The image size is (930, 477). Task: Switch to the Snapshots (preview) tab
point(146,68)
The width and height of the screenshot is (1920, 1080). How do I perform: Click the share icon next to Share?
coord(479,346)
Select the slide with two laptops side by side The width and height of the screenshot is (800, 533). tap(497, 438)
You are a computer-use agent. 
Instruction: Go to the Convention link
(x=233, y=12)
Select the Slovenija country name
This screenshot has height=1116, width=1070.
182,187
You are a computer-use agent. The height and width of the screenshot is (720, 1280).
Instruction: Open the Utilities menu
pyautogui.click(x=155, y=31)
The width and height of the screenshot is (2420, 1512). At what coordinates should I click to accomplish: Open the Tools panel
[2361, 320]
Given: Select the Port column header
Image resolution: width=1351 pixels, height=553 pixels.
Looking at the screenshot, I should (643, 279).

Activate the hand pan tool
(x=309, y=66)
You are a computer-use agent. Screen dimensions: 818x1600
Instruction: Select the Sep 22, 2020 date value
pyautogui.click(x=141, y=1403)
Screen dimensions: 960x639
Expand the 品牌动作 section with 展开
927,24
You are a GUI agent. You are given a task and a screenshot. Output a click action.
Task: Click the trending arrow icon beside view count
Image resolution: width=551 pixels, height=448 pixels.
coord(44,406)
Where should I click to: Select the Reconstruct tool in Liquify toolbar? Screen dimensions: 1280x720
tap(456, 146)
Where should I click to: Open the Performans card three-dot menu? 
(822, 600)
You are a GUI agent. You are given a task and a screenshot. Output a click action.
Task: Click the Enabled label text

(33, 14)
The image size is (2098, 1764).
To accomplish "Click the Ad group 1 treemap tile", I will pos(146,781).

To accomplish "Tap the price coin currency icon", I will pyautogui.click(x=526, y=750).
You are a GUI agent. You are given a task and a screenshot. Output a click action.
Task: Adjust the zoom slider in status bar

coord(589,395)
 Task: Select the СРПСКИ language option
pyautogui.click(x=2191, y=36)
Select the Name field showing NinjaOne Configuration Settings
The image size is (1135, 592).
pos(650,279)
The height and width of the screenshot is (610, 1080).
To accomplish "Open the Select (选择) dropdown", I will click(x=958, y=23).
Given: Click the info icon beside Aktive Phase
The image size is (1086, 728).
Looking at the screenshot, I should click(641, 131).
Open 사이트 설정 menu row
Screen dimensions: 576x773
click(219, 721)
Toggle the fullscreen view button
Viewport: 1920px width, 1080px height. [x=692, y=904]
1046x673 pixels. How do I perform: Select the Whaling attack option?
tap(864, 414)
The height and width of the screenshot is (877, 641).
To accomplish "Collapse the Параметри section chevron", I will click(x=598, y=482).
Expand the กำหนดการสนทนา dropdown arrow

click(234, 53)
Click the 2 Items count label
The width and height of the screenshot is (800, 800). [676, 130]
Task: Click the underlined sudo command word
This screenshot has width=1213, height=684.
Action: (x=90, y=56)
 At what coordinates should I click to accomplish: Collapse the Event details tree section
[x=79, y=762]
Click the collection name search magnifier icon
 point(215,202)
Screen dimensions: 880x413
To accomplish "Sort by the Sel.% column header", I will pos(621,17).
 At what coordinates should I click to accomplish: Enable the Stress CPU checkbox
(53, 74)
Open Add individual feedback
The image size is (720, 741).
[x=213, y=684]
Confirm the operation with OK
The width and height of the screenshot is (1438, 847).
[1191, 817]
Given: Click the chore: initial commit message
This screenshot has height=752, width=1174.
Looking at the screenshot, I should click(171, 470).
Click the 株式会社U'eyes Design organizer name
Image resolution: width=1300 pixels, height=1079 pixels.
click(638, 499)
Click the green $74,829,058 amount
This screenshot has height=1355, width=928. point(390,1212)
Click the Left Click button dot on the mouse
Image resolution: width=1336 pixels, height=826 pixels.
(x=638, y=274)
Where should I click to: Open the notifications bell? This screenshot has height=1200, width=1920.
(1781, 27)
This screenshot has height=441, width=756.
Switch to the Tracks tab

.....

▶ _Exercise description_:
Extract every line of the listing above and reproduce each one verbatim, in its original order.

▶ _Output of the task_:
The image size is (930, 477). Task: Switch to the Snapshots (preview) tab
point(146,68)
The width and height of the screenshot is (1920, 1080). How do I perform: Click the share icon next to Share?
coord(479,346)
Select the slide with two laptops side by side The width and height of the screenshot is (800, 533). tap(497, 438)
You are a computer-use agent. 
Instruction: Go to the Convention link
(x=233, y=12)
Select the Slovenija country name
This screenshot has height=1116, width=1070.
182,187
You are a computer-use agent. The height and width of the screenshot is (720, 1280).
Instruction: Open the Utilities menu
pyautogui.click(x=155, y=31)
The width and height of the screenshot is (2420, 1512). At what coordinates should I click to accomplish: Open the Tools panel
[2361, 320]
Given: Select the Port column header
Image resolution: width=1351 pixels, height=553 pixels.
Looking at the screenshot, I should (643, 279).

Activate the hand pan tool
(x=309, y=66)
You are a computer-use agent. Screen dimensions: 818x1600
Instruction: Select the Sep 22, 2020 date value
pyautogui.click(x=141, y=1403)
Screen dimensions: 960x639
Expand the 品牌动作 section with 展开
927,24
You are a GUI agent. You are given a task and a screenshot. Output a click action.
Task: Click the trending arrow icon beside view count
Image resolution: width=551 pixels, height=448 pixels.
coord(44,406)
Where should I click to: Select the Reconstruct tool in Liquify toolbar? Screen dimensions: 1280x720
tap(456, 146)
Where should I click to: Open the Performans card three-dot menu? 
(822, 600)
You are a GUI agent. You are given a task and a screenshot. Output a click action.
Task: Click the Enabled label text

(33, 14)
The image size is (2098, 1764).
To accomplish "Click the Ad group 1 treemap tile", I will pos(146,781).

To accomplish "Tap the price coin currency icon", I will pyautogui.click(x=526, y=750).
You are a GUI agent. You are given a task and a screenshot. Output a click action.
Task: Adjust the zoom slider in status bar

coord(589,395)
 Task: Select the СРПСКИ language option
pyautogui.click(x=2191, y=36)
Select the Name field showing NinjaOne Configuration Settings
The image size is (1135, 592).
pos(650,279)
The height and width of the screenshot is (610, 1080).
To accomplish "Open the Select (选择) dropdown", I will click(x=958, y=23).
Given: Click the info icon beside Aktive Phase
The image size is (1086, 728).
Looking at the screenshot, I should click(641, 131).
Open 사이트 설정 menu row
Screen dimensions: 576x773
click(219, 721)
Toggle the fullscreen view button
Viewport: 1920px width, 1080px height. [x=692, y=904]
1046x673 pixels. How do I perform: Select the Whaling attack option?
tap(864, 414)
The height and width of the screenshot is (877, 641).
To accomplish "Collapse the Параметри section chevron", I will click(x=598, y=482).
Expand the กำหนดการสนทนา dropdown arrow

click(234, 53)
Click the 2 Items count label
The width and height of the screenshot is (800, 800). [676, 130]
Task: Click the underlined sudo command word
This screenshot has width=1213, height=684.
Action: (x=90, y=56)
 At what coordinates should I click to accomplish: Collapse the Event details tree section
[x=79, y=762]
Click the collection name search magnifier icon
 point(215,202)
Screen dimensions: 880x413
To accomplish "Sort by the Sel.% column header", I will pos(621,17).
 At what coordinates should I click to accomplish: Enable the Stress CPU checkbox
(53, 74)
Open Add individual feedback
The image size is (720, 741).
[x=213, y=684]
Confirm the operation with OK
The width and height of the screenshot is (1438, 847).
[1191, 817]
Given: Click the chore: initial commit message
This screenshot has height=752, width=1174.
Looking at the screenshot, I should click(171, 470).
Click the 株式会社U'eyes Design organizer name
Image resolution: width=1300 pixels, height=1079 pixels.
click(638, 499)
Click the green $74,829,058 amount
This screenshot has height=1355, width=928. point(390,1212)
Click the Left Click button dot on the mouse
Image resolution: width=1336 pixels, height=826 pixels.
(x=638, y=274)
Where should I click to: Open the notifications bell? This screenshot has height=1200, width=1920.
(1781, 27)
This screenshot has height=441, width=756.
Switch to the Tracks tab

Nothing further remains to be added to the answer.